======== Extracted records ========

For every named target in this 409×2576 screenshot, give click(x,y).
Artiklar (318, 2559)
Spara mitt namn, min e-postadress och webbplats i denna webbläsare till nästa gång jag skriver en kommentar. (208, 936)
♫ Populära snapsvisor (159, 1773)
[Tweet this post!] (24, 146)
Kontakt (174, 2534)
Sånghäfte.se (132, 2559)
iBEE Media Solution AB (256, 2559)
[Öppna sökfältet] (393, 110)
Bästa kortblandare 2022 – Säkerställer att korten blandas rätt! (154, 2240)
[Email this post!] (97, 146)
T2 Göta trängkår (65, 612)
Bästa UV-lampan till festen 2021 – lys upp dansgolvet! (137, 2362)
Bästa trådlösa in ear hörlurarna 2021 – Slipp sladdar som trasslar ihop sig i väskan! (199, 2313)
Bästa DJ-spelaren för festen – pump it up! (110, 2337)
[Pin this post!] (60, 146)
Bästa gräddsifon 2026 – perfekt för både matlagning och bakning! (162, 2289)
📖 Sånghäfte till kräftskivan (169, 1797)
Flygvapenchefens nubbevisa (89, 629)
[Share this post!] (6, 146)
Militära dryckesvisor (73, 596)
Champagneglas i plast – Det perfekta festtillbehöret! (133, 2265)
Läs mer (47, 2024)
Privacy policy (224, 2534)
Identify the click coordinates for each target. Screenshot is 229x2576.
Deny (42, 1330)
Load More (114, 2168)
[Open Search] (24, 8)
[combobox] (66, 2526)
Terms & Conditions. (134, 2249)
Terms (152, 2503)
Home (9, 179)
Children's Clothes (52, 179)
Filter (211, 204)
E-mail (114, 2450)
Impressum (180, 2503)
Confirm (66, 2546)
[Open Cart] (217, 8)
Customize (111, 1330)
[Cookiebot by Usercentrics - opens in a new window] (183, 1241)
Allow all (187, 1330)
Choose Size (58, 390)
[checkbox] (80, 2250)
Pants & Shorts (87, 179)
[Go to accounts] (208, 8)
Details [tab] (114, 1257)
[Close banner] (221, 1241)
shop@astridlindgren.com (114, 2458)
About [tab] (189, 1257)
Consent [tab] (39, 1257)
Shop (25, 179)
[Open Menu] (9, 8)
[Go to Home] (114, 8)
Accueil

========

» **Activity**
Lines that contain "target" are the result; find them in the entries above and copy each one.

» **Response**
For every named target in this 409×2576 screenshot, give click(x,y).
Identify the click coordinates for each target. Screenshot is 229x2576.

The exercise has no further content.